For trustees, the biggest mistake is treating seasonal cash flow as if it were uniform. Distribution policy should reflect annualized, not monthly, capacity. If the trust needs steady payouts, then the asset should either produce enough retained earnings to smooth the year or sit inside a broader portfolio with nonseasonal income. Otherwise, the trust may be forced to liquidate assets or raise debt at the wrong time.

Trust accounting should include reserves for insurance deductibles, repair spikes, emergency cleanup, and revenue shortfalls. Outdoor businesses are particularly exposed to sudden event-driven costs. A storm, wildfire alert, or regional power outage can wipe out peak-season earnings in a matter of days.
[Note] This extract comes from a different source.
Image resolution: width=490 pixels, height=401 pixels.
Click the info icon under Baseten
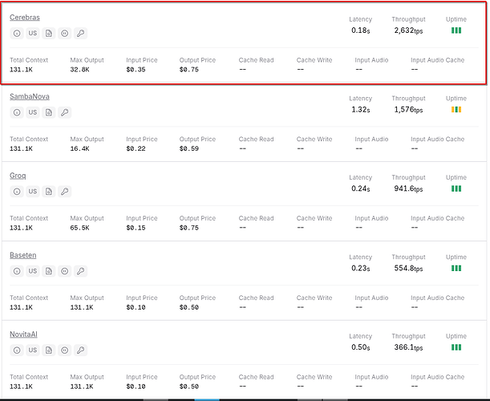click(x=17, y=271)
That is why the discipline behind insurance cost reduction strategies is so valuable: trustees need both affordable coverage and realistic deductibles aligned with reserve policy.

4. Regulatory Risk: Local Rules Can Make or Break the Deal

Zoning, Permitting, and Use Restrictions

Outdoor recreation assets are highly local. Two parks with identical revenue profiles can have dramatically different risk levels depending on zoning, grandfathering status, and permit durability. Trustees need to know whether the property is legally conforming, nonconforming, or dependent on discretionary approvals. If the current operation relies on temporary permits or informal enforcement tolerance, the asset may be more fragile than the income statement suggests.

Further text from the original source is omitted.